“You haven't got much heart,” said Van Bibber, finally. “You're a pretty poor sort of a burglar, I should say.”

“What's the use?” said the man, fiercely. “I won't go back—I won't go back there alive. I've served my time forever in that hole. If I have to go back again—s'help me if I don't do for a keeper and die for it. But I won't serve there no more.”

“Go back where?” asked Van Bibber, gently, and greatly interested; “to prison?”

“To prison, yes!” cried the man, hoarsely: “to a grave. That's where. Look at my face,” he said, “and look at my hair. That ought to tell you where I've been. With all the color gone out of my skin, and all the life out of my legs. You needn't be afraid of me. I couldn't hurt you if I wanted to. I'm a skeleton and a baby, I am. I couldn't kill a cat. And now you're going to send me back again for another lifetime. For twenty years, this time, into that cold, forsaken hole, and after I done my time so well and worked so hard.” Van Bibber shifted the pistol from one hand to the other and eyed his prisoner doubtfully.
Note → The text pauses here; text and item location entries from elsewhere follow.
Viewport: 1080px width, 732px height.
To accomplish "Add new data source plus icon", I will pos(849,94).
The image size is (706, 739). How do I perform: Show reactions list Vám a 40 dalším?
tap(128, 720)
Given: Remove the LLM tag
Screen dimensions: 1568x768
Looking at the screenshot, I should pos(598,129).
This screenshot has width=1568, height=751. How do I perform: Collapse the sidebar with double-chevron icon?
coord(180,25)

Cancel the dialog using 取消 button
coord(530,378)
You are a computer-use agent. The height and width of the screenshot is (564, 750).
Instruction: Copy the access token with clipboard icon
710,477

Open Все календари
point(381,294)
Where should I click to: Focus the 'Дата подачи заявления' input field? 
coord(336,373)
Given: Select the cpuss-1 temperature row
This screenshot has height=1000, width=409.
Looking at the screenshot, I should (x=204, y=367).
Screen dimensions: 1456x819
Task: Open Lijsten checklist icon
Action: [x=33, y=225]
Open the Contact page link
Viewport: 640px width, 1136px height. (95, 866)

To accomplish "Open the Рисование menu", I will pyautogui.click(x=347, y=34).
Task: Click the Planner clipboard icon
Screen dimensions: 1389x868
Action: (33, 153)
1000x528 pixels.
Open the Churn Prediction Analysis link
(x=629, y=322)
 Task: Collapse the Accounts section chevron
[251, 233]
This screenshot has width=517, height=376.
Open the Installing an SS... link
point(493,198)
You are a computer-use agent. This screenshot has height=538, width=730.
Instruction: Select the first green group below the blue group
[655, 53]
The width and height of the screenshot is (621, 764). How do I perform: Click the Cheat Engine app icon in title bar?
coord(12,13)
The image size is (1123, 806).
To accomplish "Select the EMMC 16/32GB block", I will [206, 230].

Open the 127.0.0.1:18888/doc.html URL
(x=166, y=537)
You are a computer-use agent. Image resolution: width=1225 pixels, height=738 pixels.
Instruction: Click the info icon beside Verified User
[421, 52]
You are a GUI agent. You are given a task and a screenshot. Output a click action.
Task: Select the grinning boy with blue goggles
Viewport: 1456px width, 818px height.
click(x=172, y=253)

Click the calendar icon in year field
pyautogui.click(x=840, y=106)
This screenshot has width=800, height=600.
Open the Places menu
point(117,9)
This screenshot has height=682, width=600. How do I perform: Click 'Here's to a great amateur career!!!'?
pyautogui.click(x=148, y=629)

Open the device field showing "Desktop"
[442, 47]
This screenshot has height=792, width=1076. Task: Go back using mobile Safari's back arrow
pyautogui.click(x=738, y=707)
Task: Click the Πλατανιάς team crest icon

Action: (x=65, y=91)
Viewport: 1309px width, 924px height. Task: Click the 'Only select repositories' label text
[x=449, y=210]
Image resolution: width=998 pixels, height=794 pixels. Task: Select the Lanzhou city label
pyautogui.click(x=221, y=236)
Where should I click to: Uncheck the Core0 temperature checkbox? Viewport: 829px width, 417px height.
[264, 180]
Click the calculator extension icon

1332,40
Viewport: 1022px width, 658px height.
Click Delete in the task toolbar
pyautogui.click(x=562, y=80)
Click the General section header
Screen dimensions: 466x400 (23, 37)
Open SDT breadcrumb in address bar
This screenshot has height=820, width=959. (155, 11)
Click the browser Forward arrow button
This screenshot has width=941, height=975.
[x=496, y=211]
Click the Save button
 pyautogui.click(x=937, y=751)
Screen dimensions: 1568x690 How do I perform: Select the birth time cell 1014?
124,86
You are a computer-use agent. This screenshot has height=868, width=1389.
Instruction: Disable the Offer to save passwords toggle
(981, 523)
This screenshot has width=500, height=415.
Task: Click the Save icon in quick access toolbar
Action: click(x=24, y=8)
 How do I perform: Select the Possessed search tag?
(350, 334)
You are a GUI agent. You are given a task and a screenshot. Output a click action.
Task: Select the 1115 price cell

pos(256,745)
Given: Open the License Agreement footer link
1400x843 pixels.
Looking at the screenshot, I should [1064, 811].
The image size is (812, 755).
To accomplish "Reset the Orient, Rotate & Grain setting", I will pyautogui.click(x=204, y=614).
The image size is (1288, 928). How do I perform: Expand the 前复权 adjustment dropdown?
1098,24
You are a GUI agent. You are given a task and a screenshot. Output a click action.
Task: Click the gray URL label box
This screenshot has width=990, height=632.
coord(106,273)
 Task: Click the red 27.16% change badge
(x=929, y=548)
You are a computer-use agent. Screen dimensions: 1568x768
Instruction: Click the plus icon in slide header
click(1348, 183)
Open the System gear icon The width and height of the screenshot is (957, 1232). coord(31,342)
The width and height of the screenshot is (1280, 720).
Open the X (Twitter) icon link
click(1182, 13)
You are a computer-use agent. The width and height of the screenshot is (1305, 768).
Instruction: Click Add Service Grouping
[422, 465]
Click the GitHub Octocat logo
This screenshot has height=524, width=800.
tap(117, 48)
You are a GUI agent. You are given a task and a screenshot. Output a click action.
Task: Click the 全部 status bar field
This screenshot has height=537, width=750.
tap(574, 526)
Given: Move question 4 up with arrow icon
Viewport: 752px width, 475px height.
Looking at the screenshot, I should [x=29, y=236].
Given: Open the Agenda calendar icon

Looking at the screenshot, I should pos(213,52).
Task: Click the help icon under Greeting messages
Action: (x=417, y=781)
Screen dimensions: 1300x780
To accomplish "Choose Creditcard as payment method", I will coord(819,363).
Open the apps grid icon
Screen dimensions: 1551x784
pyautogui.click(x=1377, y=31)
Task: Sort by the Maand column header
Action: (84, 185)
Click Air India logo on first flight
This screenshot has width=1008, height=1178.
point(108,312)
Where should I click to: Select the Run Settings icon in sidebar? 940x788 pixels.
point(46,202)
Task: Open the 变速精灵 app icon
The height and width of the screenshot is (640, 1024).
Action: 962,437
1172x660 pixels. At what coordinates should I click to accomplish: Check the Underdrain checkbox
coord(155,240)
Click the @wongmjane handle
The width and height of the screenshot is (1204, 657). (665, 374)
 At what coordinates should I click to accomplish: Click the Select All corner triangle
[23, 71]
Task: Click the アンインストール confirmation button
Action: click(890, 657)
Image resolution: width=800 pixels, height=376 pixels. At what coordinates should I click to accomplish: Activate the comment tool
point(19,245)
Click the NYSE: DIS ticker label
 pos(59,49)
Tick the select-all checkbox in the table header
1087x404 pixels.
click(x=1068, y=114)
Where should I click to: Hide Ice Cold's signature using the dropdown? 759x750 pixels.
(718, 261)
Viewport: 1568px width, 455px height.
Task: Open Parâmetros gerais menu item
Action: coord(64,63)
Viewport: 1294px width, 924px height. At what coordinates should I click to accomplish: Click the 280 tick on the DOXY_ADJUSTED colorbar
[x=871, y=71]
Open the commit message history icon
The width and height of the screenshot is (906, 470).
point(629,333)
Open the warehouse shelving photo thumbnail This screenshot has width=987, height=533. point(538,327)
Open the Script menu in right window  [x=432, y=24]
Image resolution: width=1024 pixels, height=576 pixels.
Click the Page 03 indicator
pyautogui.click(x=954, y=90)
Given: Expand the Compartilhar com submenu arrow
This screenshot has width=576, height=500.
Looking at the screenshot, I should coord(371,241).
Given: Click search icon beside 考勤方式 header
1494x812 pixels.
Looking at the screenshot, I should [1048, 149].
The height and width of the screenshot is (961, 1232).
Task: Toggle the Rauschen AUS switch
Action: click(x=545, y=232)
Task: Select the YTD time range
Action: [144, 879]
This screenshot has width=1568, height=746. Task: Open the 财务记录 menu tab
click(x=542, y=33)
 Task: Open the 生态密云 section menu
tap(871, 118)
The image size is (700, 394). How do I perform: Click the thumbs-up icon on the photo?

“How long have you been out?” he asked, seating himself on the steps of the kitchen and holding the revolver between his knees. The sun was driving the morning mist away, and he had forgotten the cold.

“I got out yesterday,” said the man.

Van Bibber glanced at the bags and lifted the revolver. “You didn't waste much time,” he said.

“No,” answered the man, sullenly, “no, I didn't. I knew this place and I wanted money to get West to my folks, and the Society said I'd have to wait until I earned it, and I couldn't wait. I haven't seen my wife for seven years, nor my daughter. Seven years, young man; think of that—seven years. Do you know how long that is? Seven years without seeing your wife or your child! And they're straight people, they are,” he added, hastily. “My wife moved West after I was put away and took another name, and my girl never knew nothing about me. She thinks I'm away at sea. I was to join 'em. That was the plan. I was to join 'em, and I thought I could lift enough here to get the fare, and now,” he added, dropping his face in his hands, “I've got to go back. And I had meant to live straight after I got West,—God help me, but I did! Not that it makes much difference now. An' I don't care whether you believe it or not neither,” he added, fiercely.

“I didn't say whether I believed it or not,” answered Van Bibber, with grave consideration.

He eyed the man for a brief space without speaking, and the burglar looked back at him, doggedly and defiantly, and with not the faintest suggestion of hope in his eyes, or of appeal for mercy. Perhaps it was because of this fact, or perhaps it was the wife and child that moved Van Bibber, but whatever his motives were, he acted on them promptly. “I suppose, though,” he said, as though speaking to himself, “that I ought to give you up.”